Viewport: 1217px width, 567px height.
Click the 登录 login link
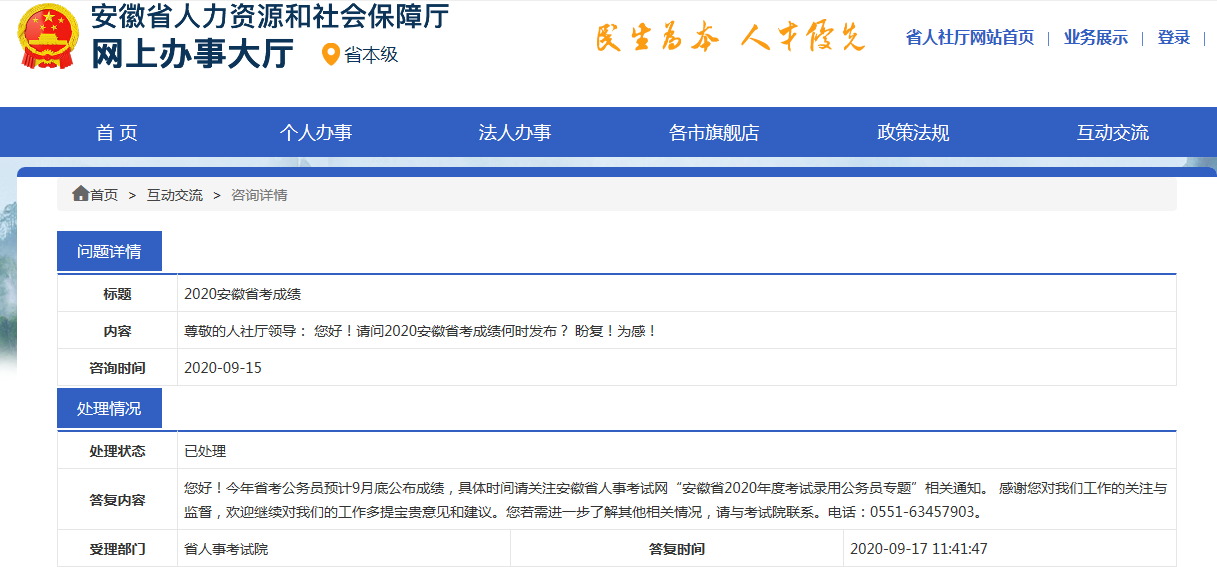pyautogui.click(x=1174, y=38)
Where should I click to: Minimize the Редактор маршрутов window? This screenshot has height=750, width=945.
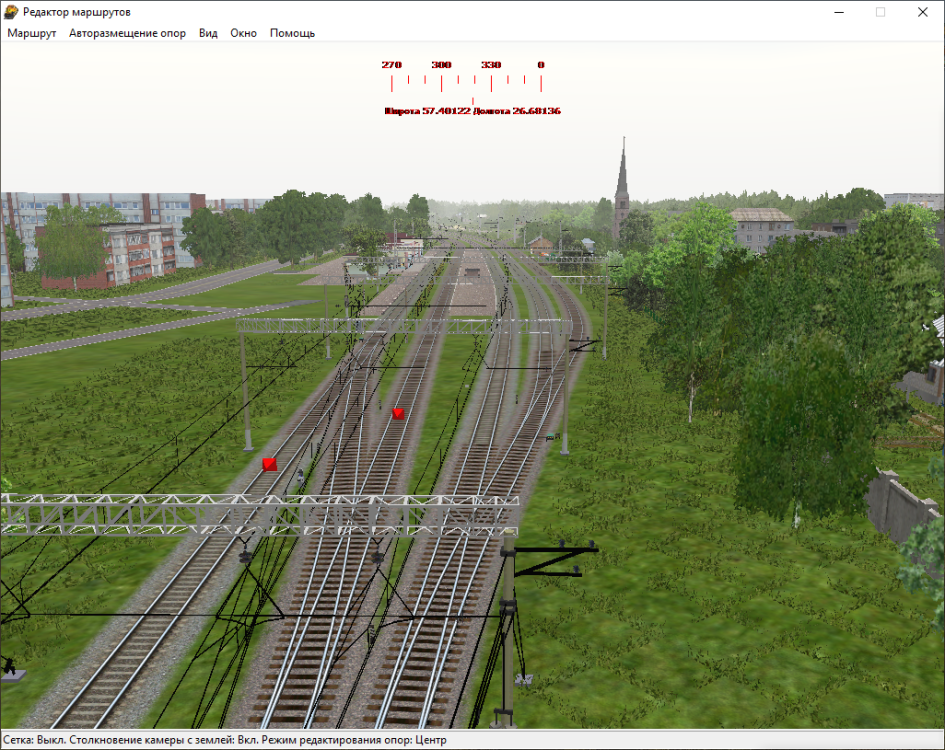click(x=834, y=12)
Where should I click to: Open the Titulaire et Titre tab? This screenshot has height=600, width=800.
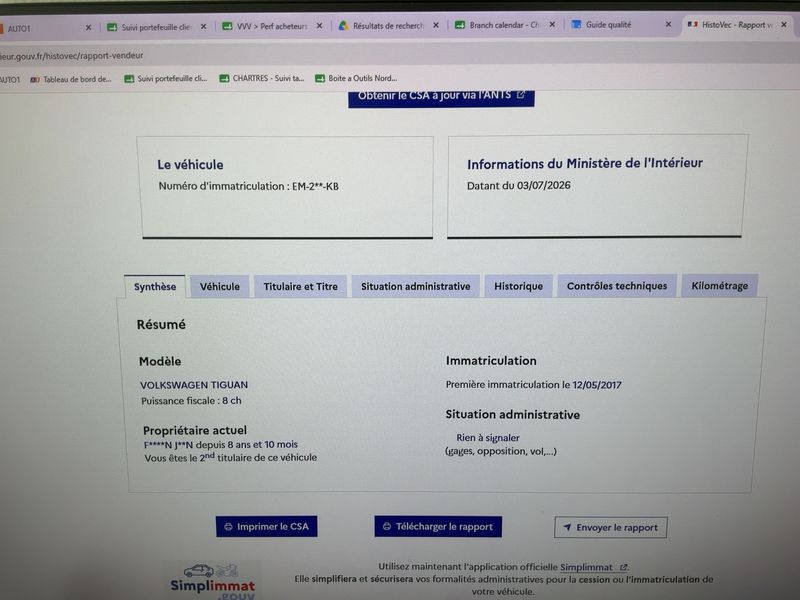(301, 287)
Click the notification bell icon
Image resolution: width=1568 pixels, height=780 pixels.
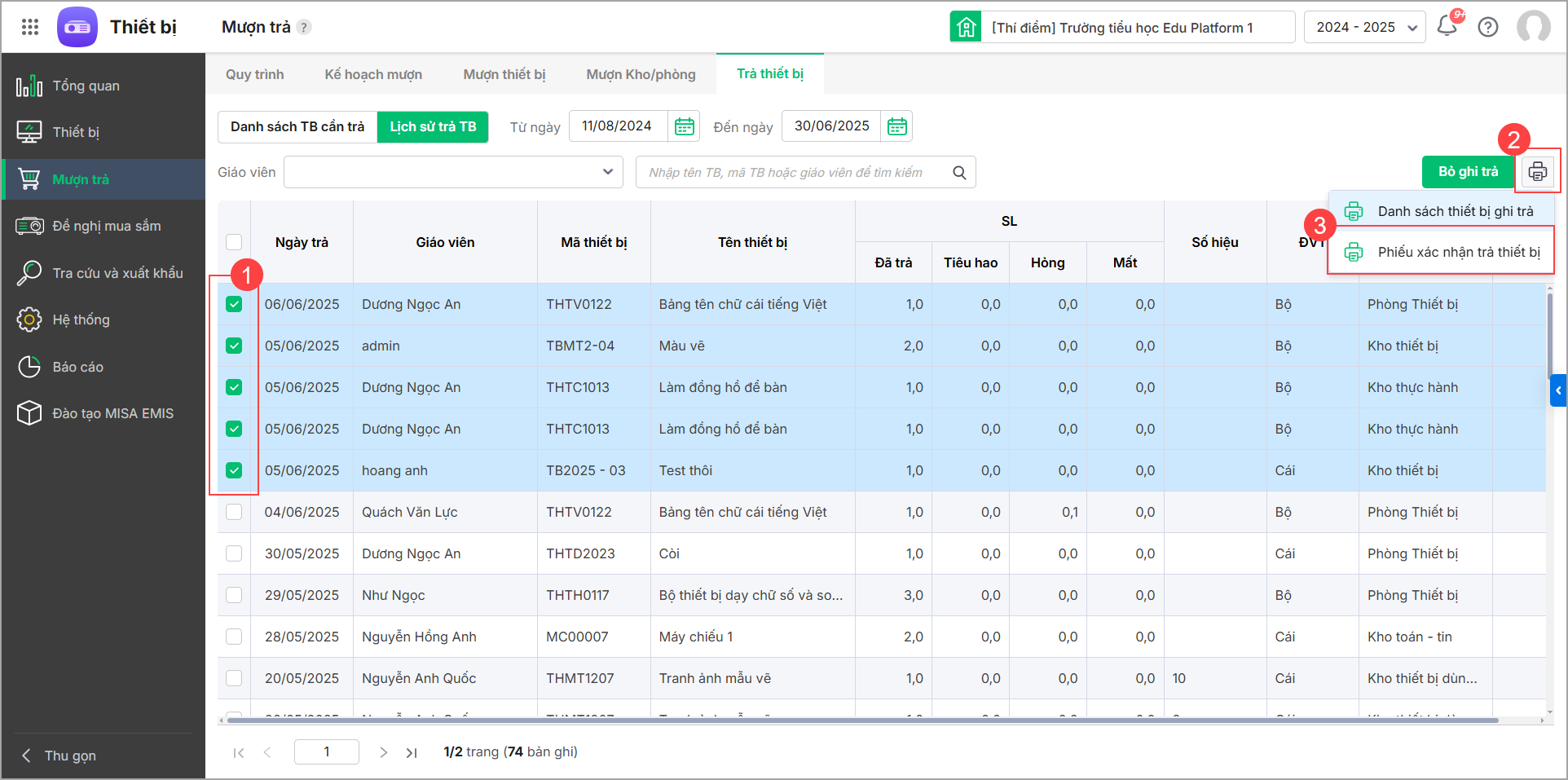point(1447,27)
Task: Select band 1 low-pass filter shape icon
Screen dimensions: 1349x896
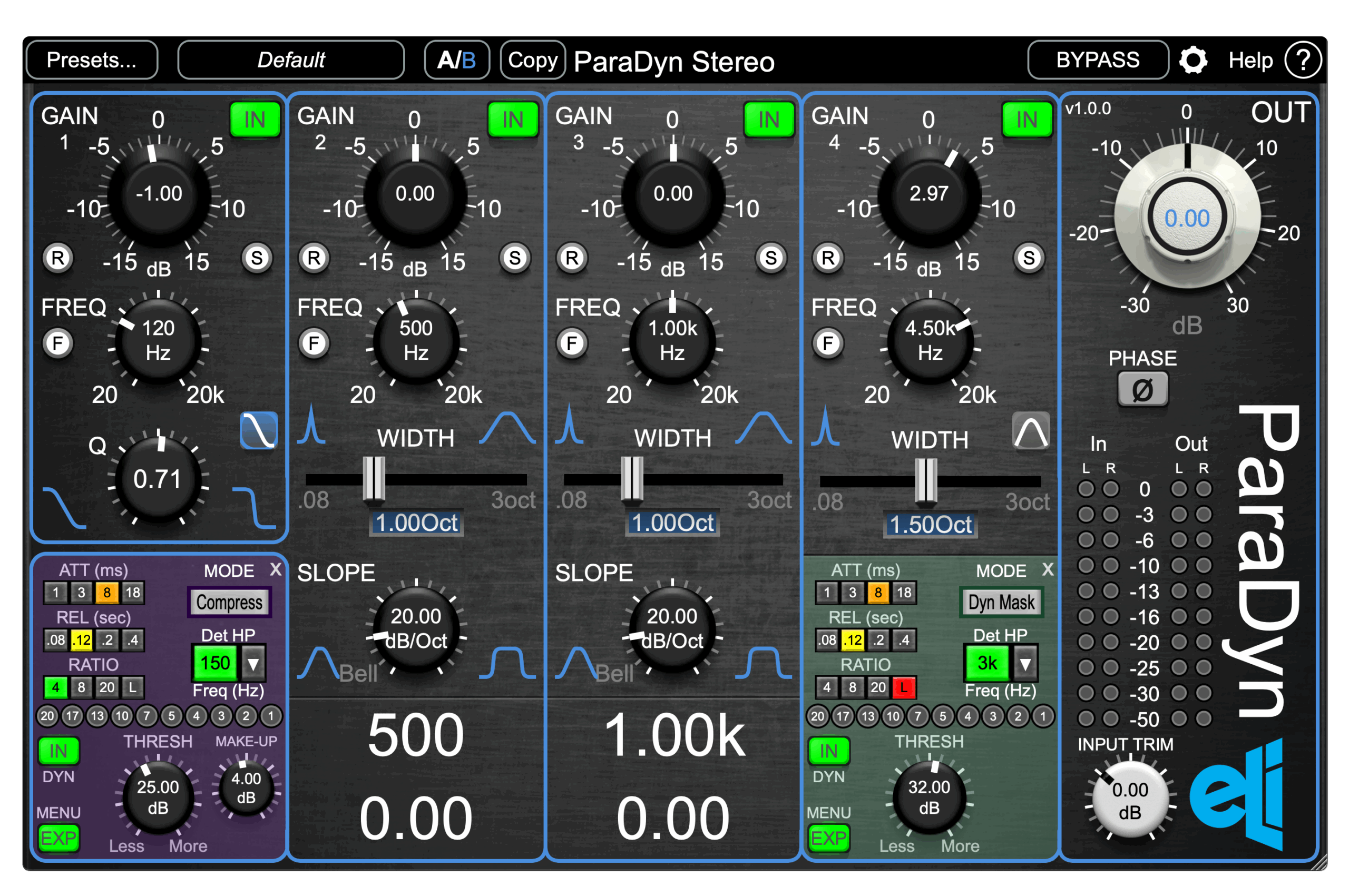Action: pyautogui.click(x=258, y=430)
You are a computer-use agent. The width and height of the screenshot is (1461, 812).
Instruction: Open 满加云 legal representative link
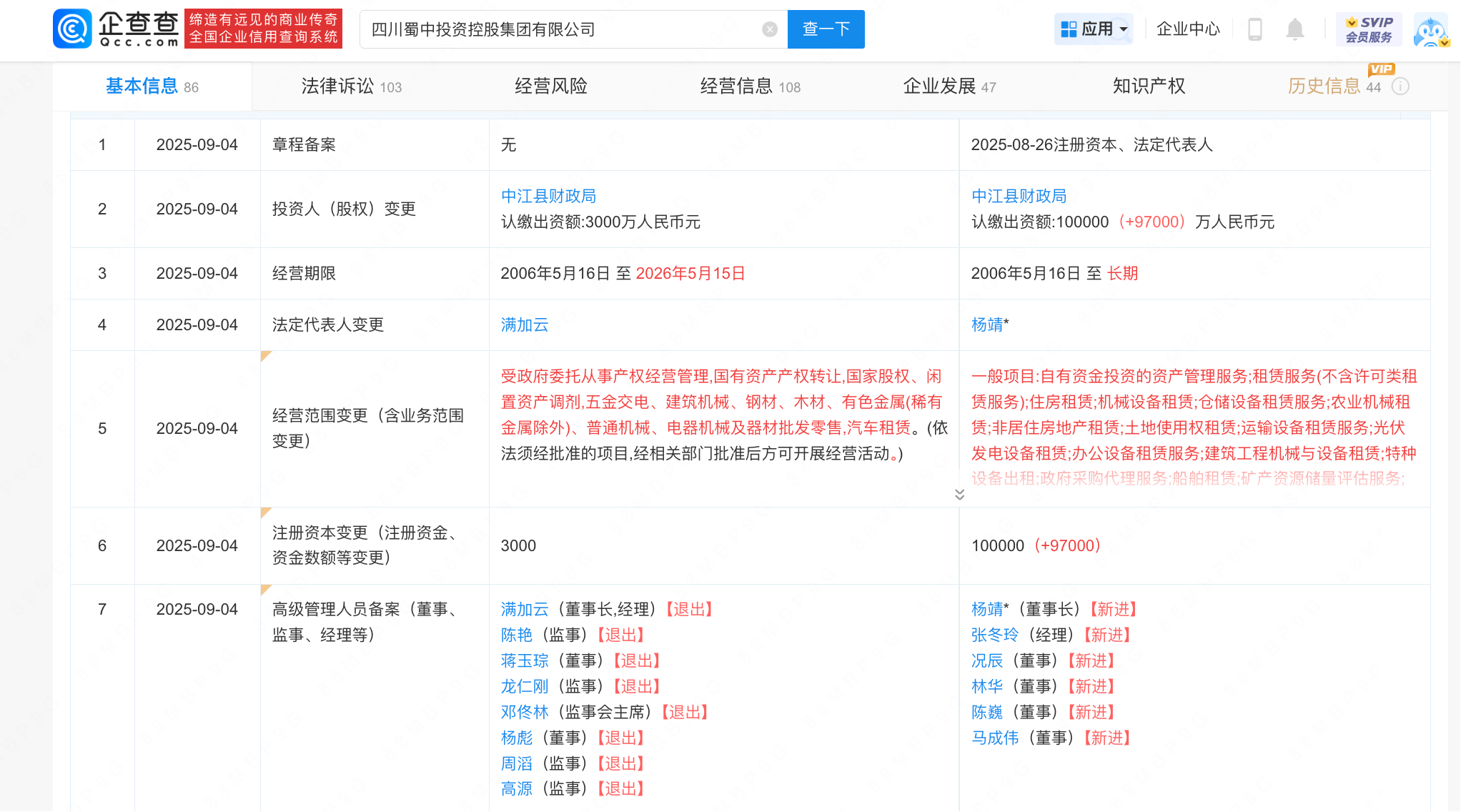pos(525,325)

++++++++++

Put every line of the listing above into a Markdown table with the columns "No." and "Line," numbering the rows in order. Skip blank lines and leave out the pictures.

THE COMPLETED TASK
| No. | Line |
|---|---|
| 1 | Viewport: 1217px width, 567px height. |
| 2 | Click the 登录 login link |
| 3 | pyautogui.click(x=1174, y=38) |
| 4 | Where should I click to: Minimize the Редактор маршрутов window? This screenshot has height=750, width=945. |
| 5 | click(x=834, y=12) |
| 6 | Where should I click to: Open the Titulaire et Titre tab? This screenshot has height=600, width=800. |
| 7 | (301, 287) |
| 8 | Click the notification bell icon |
| 9 | Image resolution: width=1568 pixels, height=780 pixels. |
| 10 | point(1447,27) |
| 11 | Task: Select band 1 low-pass filter shape icon |
| 12 | Screen dimensions: 1349x896 |
| 13 | Action: pyautogui.click(x=258, y=430) |
| 14 | You are a computer-use agent. The width and height of the screenshot is (1461, 812). |
| 15 | Instruction: Open 满加云 legal representative link |
| 16 | pos(525,325) |